1. Queridos hermanos y hermanas en Cristo: El pueblo de Israel había sido objeto de muchísimos mensajes proféticos. Unos le llamaban a la esperanza, otros a la penitencia, otros a la conversión.
El pueblo de Dios vivió durante siglos animado por la esperanza del Mesías; los profetas alentaban y avivaban esa esperanza en el Salvador prometido por Dios.
En estos momentos, cuando ese acontecimiento se hace próximo, surgen las llamadas más apremiantes: ¡Preparaos porque ya está a la puerta!
2. Es ahora cuando aparece un profeta muy especial. La venida del Mesías, del Salvador ya se ha realizado. Es preciso hacerle una preparación inmediata y digna.
El pueblo de Israel necesita una llamada a la “conversión”, a preparar los caminos al Señor, a quitarle obstáculos, a preparar los corazones para darle calurosa acogida.
Y es Juan Bautista quien realiza esa misión, quien proclama la necesidad de preparar los caminos al Señor para que todos vean la salvación de Dios. Juan no tenía títulos, ni cargos, ni dignidades. No tenía, por tanto, “poder” alguno. Pero tenía “autoridad”. Y gozaba de credibilidad. Juan tenía autoridad y credibilidad porque su vida coincidía con sus enseñanzas, por eso gentes tan diversas por cultura, religión y costumbres acuden a él…
Juan Bautista profeta, y más que profeta, desgastó su vida “predicando un bautismo para la conversión y el perdón de los pecados”. Era la preparación adecuada para recibir al “Cordero de Dios que quita el pecado del mundo”.
Juan fue una palabra ardiente y refrescante a la vez. Hablaba con palabras y con signos. Movía al arrepentimiento y conversión. Sentía que el tiempo estaba a punto y presentía la cercanía de Dios.
3. Hoy, en el Evangelio, Juan Bautista nos dice que:
Allanemos nuestro corazón,
Rectifiquemos nuestra voluntad,
Corrijamos nuestras asperezas,
Pongamos alegría en nuestra vida para que Jesús tenga una acogida calurosa y encuentre corazones amigos esperándole.
4. La llamada e invitación del Bautista es para hoy, para nosotros. El camino que lleva a Dios y por el que Dios se acerca a nosotros, es el camino de nuestra conversión.

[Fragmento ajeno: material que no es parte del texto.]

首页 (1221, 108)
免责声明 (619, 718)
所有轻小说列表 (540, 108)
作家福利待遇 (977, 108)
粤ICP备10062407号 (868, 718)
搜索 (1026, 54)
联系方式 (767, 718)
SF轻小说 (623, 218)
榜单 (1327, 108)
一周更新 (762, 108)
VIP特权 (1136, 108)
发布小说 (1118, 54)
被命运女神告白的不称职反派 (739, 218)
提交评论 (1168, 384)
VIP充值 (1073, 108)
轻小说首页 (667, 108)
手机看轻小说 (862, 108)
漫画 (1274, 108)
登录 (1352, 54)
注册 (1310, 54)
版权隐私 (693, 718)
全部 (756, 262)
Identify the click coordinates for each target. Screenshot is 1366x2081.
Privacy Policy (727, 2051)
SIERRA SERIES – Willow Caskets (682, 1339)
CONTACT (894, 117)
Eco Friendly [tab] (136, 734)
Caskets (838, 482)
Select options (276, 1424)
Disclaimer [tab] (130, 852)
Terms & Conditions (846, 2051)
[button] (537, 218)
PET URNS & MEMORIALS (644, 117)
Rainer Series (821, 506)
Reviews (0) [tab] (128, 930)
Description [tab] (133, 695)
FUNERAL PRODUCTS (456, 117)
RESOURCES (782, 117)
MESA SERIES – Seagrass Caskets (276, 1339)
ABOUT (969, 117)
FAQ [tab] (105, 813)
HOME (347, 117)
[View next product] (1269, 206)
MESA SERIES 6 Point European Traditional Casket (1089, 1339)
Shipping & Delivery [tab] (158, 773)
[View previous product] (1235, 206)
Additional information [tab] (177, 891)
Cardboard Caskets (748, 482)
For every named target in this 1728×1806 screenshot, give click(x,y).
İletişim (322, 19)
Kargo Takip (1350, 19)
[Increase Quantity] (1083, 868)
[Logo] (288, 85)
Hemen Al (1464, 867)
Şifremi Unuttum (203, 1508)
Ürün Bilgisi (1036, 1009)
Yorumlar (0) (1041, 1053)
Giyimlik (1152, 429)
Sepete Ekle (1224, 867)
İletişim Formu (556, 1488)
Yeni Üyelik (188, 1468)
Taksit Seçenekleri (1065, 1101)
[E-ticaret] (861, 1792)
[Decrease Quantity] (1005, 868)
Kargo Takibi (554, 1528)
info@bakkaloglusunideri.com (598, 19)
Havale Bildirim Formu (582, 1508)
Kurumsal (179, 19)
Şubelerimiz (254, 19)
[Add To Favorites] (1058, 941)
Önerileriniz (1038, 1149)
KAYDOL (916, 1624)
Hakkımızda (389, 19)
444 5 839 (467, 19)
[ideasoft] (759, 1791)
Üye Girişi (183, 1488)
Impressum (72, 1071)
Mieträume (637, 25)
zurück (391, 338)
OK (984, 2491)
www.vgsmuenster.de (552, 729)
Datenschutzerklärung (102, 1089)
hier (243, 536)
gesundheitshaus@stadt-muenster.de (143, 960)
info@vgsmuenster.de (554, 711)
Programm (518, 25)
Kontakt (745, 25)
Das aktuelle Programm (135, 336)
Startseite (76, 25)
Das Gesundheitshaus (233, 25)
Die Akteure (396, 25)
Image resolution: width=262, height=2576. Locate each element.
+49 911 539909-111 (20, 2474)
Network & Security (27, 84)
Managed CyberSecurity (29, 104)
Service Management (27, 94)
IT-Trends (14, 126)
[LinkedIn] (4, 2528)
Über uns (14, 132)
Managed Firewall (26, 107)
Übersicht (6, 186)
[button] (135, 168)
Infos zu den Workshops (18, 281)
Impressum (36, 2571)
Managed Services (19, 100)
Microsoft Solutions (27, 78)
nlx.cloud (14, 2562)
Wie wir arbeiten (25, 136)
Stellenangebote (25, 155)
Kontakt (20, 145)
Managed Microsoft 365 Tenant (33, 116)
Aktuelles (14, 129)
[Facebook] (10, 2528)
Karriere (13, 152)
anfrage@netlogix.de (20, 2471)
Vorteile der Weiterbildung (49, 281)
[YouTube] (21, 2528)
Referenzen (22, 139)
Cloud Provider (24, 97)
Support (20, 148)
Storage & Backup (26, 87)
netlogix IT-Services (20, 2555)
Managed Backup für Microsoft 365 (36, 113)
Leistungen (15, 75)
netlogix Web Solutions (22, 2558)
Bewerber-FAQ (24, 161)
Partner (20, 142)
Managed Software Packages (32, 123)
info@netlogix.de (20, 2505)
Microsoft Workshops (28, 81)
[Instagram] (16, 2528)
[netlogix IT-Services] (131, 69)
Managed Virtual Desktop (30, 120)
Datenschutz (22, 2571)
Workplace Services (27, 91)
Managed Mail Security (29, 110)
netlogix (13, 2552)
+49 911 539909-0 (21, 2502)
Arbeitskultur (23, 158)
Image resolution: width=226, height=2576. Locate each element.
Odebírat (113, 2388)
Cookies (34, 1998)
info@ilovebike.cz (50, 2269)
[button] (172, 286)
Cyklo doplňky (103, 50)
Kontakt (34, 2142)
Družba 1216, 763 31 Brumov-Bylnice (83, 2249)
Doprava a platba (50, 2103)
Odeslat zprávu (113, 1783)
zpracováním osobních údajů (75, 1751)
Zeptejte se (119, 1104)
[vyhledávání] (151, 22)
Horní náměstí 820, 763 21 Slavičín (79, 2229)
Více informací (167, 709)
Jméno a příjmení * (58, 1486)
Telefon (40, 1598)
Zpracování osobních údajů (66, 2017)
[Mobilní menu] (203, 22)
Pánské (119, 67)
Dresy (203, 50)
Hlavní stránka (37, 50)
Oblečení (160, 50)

El Adviento nos recuerda la invitación que Dios nos hace a prepararnos para su venida: “que se eleve nuestra oración; que descienda nuestro orgullo; que se suavice nuestro egoísmo y ambición; que se enderece nuestra conducta de excesos o defectos”.
Pero ha de ser una preparación realizada gozosamente y con desbordante alegría porque celebramos nuestra liberación, nuestra salvación. Y, si lo hacemos así, “todos verán la salvación de Dios”, como dice el Evangelio.